**WHAT TO WORK ON:**
From the start of the items through the line containing "Open the Documentation", inclusive, substitute "UI agent" for "GUI agent" and reproduce those lines otherwise unchanged.

**DATASET RECORDS:**
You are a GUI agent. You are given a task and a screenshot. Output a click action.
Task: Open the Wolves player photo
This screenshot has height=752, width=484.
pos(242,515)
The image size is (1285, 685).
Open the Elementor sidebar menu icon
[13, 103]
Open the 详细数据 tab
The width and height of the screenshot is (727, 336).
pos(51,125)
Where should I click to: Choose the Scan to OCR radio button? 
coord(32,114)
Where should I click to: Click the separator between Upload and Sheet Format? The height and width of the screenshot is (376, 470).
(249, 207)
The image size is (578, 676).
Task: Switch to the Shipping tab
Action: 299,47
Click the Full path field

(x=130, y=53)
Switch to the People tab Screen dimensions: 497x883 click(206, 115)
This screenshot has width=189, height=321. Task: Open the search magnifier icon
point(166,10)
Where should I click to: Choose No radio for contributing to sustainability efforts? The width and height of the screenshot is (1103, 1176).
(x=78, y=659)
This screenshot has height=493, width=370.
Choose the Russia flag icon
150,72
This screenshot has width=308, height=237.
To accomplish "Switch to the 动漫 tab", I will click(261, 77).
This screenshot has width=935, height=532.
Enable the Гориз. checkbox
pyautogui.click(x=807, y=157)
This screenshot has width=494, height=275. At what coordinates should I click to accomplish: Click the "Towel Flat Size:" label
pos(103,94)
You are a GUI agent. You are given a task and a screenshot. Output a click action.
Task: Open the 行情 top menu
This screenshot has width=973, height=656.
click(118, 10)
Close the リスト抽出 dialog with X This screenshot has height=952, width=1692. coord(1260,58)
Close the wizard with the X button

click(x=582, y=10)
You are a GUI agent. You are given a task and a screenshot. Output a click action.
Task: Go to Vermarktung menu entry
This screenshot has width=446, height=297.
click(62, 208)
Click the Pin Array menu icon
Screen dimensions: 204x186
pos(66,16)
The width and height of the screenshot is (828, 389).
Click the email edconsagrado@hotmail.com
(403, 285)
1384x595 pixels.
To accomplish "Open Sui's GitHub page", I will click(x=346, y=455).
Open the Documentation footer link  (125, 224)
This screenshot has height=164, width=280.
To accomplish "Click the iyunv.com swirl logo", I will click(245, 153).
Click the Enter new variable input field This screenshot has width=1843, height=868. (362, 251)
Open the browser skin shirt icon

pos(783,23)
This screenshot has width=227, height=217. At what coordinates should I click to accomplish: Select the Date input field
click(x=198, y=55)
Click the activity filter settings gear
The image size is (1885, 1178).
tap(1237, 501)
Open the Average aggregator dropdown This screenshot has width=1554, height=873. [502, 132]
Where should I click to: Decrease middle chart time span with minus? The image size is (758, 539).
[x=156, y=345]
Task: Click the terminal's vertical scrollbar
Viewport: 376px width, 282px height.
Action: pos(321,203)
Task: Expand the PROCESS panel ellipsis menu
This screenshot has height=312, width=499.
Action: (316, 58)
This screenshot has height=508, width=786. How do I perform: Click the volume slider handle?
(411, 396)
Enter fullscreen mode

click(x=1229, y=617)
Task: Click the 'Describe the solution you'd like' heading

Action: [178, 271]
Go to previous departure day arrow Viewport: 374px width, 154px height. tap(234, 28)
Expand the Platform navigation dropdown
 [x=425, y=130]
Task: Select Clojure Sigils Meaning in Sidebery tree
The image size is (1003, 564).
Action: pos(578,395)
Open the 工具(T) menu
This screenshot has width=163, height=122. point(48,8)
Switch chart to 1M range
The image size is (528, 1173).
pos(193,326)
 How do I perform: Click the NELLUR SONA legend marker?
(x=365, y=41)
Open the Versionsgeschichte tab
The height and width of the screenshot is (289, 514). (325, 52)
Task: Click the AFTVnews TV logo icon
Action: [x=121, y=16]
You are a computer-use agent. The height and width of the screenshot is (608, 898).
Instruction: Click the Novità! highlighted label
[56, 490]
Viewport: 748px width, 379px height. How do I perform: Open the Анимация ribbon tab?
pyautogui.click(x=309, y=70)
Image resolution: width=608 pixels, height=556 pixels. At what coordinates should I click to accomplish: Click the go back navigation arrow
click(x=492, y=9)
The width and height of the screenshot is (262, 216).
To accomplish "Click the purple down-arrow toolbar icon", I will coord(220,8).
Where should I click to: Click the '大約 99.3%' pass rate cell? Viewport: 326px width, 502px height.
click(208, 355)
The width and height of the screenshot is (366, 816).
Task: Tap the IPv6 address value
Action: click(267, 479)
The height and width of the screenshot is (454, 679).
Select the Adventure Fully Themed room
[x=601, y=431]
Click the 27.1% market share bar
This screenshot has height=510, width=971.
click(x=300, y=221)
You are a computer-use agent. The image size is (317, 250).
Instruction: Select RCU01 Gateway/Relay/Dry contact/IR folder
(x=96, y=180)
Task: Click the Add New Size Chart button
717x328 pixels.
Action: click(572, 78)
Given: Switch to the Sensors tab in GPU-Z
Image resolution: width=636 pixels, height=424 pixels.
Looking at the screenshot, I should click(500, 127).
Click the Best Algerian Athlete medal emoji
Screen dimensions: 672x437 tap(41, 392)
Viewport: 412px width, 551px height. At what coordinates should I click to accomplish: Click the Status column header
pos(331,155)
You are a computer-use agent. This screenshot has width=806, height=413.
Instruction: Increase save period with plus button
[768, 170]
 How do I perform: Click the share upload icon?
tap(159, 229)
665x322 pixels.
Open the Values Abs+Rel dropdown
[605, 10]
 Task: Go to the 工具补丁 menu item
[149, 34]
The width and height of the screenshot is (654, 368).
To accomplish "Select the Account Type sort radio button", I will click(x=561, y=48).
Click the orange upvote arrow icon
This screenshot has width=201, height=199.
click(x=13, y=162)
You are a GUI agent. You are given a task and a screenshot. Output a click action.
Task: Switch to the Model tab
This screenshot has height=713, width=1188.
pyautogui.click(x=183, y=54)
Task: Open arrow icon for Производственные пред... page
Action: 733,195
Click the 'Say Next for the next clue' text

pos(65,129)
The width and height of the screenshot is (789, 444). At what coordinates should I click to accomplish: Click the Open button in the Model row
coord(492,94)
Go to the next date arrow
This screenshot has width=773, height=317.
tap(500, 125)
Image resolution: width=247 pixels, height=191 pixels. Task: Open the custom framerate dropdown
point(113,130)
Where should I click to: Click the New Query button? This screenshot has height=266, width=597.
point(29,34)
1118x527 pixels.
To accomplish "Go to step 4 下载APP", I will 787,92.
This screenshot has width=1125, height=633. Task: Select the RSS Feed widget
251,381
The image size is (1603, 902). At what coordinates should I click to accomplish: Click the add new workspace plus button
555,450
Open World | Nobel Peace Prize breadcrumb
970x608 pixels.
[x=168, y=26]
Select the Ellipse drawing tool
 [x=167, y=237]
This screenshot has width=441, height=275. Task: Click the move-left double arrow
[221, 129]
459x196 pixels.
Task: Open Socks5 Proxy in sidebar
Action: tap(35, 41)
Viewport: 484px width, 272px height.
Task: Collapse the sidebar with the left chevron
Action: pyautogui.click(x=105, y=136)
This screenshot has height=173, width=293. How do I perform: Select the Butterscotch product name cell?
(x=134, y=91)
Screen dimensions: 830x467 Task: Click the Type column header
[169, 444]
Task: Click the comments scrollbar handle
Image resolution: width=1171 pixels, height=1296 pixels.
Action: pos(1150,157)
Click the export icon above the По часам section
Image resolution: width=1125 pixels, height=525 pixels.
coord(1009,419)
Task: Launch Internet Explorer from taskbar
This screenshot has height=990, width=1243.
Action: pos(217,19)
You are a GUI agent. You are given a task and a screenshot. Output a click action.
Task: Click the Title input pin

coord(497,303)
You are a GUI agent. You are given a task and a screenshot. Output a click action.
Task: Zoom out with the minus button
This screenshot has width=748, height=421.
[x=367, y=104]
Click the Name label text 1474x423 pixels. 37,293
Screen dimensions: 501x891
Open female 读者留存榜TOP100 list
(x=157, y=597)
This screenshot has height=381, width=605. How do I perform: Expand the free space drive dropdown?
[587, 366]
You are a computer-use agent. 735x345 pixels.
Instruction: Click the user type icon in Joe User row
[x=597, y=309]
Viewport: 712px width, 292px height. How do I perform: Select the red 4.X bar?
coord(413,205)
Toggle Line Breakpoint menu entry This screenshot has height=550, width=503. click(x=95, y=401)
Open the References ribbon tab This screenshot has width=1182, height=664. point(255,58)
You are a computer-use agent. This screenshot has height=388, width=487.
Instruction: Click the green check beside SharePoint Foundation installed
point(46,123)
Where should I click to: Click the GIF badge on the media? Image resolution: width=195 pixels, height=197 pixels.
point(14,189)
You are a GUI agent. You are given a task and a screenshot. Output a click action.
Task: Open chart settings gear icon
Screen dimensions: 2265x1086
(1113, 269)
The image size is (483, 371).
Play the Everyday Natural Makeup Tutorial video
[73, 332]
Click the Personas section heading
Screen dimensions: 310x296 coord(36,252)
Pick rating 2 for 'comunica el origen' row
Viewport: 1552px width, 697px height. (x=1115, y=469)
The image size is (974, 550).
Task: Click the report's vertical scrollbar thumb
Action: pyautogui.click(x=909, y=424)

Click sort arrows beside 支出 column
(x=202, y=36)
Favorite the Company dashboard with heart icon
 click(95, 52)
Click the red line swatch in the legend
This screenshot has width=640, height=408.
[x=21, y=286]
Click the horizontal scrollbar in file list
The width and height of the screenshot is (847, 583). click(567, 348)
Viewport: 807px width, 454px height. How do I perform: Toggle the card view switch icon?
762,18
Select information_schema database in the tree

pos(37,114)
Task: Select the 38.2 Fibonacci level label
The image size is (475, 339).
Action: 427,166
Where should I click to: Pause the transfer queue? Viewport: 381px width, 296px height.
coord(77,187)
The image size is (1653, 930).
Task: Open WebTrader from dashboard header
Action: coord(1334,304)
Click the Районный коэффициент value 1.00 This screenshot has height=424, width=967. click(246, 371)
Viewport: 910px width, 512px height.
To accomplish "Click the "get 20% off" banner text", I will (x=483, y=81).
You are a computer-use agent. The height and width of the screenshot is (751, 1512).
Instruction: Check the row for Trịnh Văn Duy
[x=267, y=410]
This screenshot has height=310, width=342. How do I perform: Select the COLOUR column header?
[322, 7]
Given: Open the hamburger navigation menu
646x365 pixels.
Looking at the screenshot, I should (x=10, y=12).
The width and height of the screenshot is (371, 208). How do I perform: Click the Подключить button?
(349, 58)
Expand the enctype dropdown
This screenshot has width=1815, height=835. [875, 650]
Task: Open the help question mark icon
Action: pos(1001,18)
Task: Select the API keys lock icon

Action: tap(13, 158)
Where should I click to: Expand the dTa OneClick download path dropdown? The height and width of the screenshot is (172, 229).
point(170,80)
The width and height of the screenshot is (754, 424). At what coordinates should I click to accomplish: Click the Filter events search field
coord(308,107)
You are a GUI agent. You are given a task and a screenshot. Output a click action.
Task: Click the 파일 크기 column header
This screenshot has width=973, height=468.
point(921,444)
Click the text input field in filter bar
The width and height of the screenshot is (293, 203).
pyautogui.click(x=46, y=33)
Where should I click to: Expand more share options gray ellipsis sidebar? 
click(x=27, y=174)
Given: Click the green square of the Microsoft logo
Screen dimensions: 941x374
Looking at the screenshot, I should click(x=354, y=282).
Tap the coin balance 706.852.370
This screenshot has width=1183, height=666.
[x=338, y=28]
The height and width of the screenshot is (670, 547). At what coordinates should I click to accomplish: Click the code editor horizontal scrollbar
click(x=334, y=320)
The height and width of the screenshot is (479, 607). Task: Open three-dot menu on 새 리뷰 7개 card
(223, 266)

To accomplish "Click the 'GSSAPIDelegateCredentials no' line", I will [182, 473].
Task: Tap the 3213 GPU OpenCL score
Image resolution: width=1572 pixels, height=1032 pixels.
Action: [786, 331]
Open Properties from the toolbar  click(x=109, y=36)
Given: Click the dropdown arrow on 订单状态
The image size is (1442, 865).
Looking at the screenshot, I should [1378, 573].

**COMPLETED EXERCISE:**
You are a UI agent. You are given a task and a screenshot. Output a click action.
Task: Open the Wolves player photo
This screenshot has height=752, width=484.
pos(242,515)
The image size is (1285, 685).
Open the Elementor sidebar menu icon
[13, 103]
Open the 详细数据 tab
The width and height of the screenshot is (727, 336).
pos(51,125)
Where should I click to: Choose the Scan to OCR radio button? 
coord(32,114)
Where should I click to: Click the separator between Upload and Sheet Format? The height and width of the screenshot is (376, 470).
(249, 207)
The image size is (578, 676).
Task: Switch to the Shipping tab
Action: 299,47
Click the Full path field

(x=130, y=53)
Switch to the People tab Screen dimensions: 497x883 click(206, 115)
This screenshot has width=189, height=321. Task: Open the search magnifier icon
point(166,10)
Where should I click to: Choose No radio for contributing to sustainability efforts? The width and height of the screenshot is (1103, 1176).
(x=78, y=659)
This screenshot has height=493, width=370.
Choose the Russia flag icon
150,72
This screenshot has width=308, height=237.
To accomplish "Switch to the 动漫 tab", I will click(261, 77).
This screenshot has width=935, height=532.
Enable the Гориз. checkbox
pyautogui.click(x=807, y=157)
This screenshot has width=494, height=275. At what coordinates should I click to accomplish: Click the "Towel Flat Size:" label
pos(103,94)
You are a UI agent. You are given a task and a screenshot. Output a click action.
Task: Open the 行情 top menu
This screenshot has width=973, height=656.
click(118, 10)
Close the リスト抽出 dialog with X This screenshot has height=952, width=1692. coord(1260,58)
Close the wizard with the X button

click(x=582, y=10)
You are a UI agent. You are given a task and a screenshot. Output a click action.
Task: Go to Vermarktung menu entry
This screenshot has width=446, height=297.
click(62, 208)
Click the Pin Array menu icon
Screen dimensions: 204x186
pos(66,16)
The width and height of the screenshot is (828, 389).
Click the email edconsagrado@hotmail.com
(403, 285)
1384x595 pixels.
To accomplish "Open Sui's GitHub page", I will click(x=346, y=455).
Open the Documentation footer link  (125, 224)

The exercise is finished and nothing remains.